わたしども「社会福祉法人花輪ふくし会」は昭和40年4月の設立で、以来、さまざまな社会福祉活動を行ってまいりました。この間、国や自治体から、わたしどもに求められる福祉の方針や要請は時代の変化とともに大きく変わり、わたしどもはその都度、誠実に対応してきました。
そして現在、障害者総合支援法が制定され、障がい者が施設の中だけで暮らすのではなく、地域で生活しながら就労できるような支援をすることが求められています。しかし地域で生活するということは、アパート等住む家の家賃を負担するなど、ある程度の生活費が必要となってきます。そのための就労を支援し、給料を得て安定した暮らしができるようにサポートするのも、わたしたちの重要な仕事一つです。
幅広い就労の場を設けるのも私どもの仕事です。
わたしども「花輪ふくし会」の各施設に入所・通所している障がい者はその障がいの程度も実にさまざまで、就労先には向き不向きを含めてきめ細かな対応が求められています。
現在、王国が運営する施設では鹿角市を中心に、稲作、杉苗や花き、シイタケ、キクラゲ、イチゴ、ブルーベリーなどの栽培に関する農作業、ドジョウの養殖や比内地鶏の飼育とその鶏肉を使った食品加工と販売、パンの製造販売など、16業種もの就労の場を設け、多くの障がいとともに生きる人たちが働いております。
各施設の担当職員は施設の利用者(障がい者)の障がいの程度や本人の希望、向き不向きなどを勘案してその職種を決めておりますが、現場での様子を見て変更することももちろんあります。
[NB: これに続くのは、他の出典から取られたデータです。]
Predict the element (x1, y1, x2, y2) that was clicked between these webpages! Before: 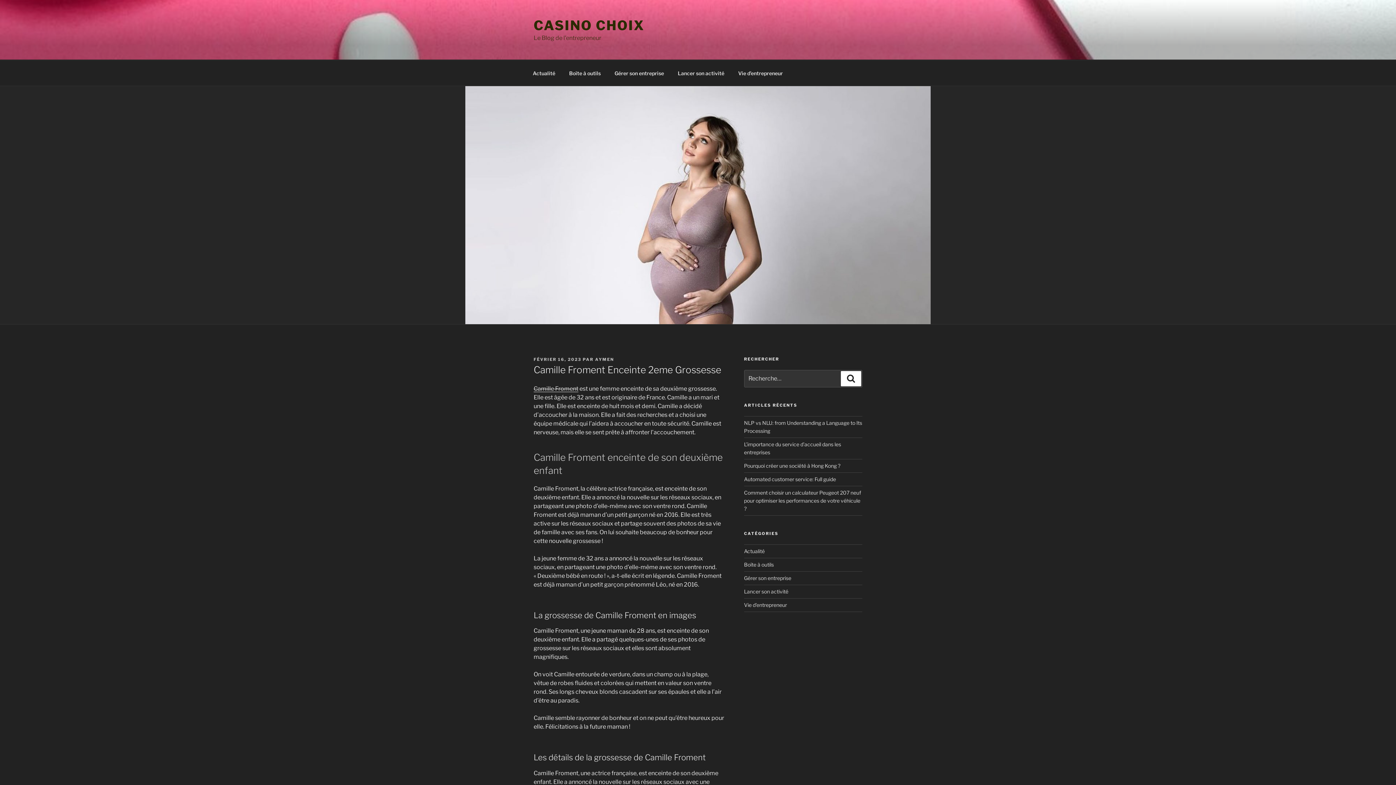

比内地鶏の飼育から食鳥処理、加工品の製造までの仕事は数ある就労現場の中でも規模が大きく、分業体制が確立されています。そのため一カ所でミスなどにより作業が滞ってしまうと出荷計画が大きく狂ってしまうので、指導する職員も作業する利用者も常に緊張感を持って作業に当たっています。
堂々と肉質で勝負できる比内地鶏です。
鹿角市で生まれ育ったわたしは今まで多くの農家が育てたさまざまな比内地鶏を食べてきましたが、はっきり申しまして、わたしどもの育てた鶏がダントツに美味しいと断言できます。
実際に多くのお客さまから「ふくし会の鶏は今まで食べた比内地鶏よりもランクが上。濃厚な旨みがある」とのお褒めの言葉をいただいております。なぜなら県の指導機関が美味しい比内地鶏を飼育するために定めたきめ細かな飼育マニュアルを厳密に守り、さらにプラスアルファの餌やりと世話をしているからです。
鶏舎の広さや成長に応じた餌の種類、日常の世話などの飼育マニュアルをしっかり守ると美味しい鶏を生産できるということを各飼育農家は理解しているのですが、人手が足りずついつい手を抜いてしまうのが現状だというのです。
わたしどもは職員3人、利用者15人の計18人で年間約2万羽の鶏を飼育していますが、これは夫婦2人で世話をしている一般的な飼育農家の何倍もの人員になります。
鶏の成長を楽しみに愛情を注いで丁寧に世話をする利用者と、それを見守る職員の連携がお客さまを唸らせる「濃厚な旨み」のある比内地鶏を育てているのです。
「障がいとともに生きる人たちが育てた鶏だから…」「買うことが障がいとともに生きる人たちの自立を援助することにつながるのなら…」と王国の比内地鶏と加工品を購入していただくのもありがたいことですが、わたしどもは障がいのある人たちと一緒に育てた鶏であるということは関係なく、肉質と味そのものだけで他の飼育業者さんと勝負しても負けないという自負心を持っております。
王国の職員と利用者が育てた比内地鶏を食べて、「1クラス上の濃厚な旨味と歯ごたえ」を感じていただけたら幸いです。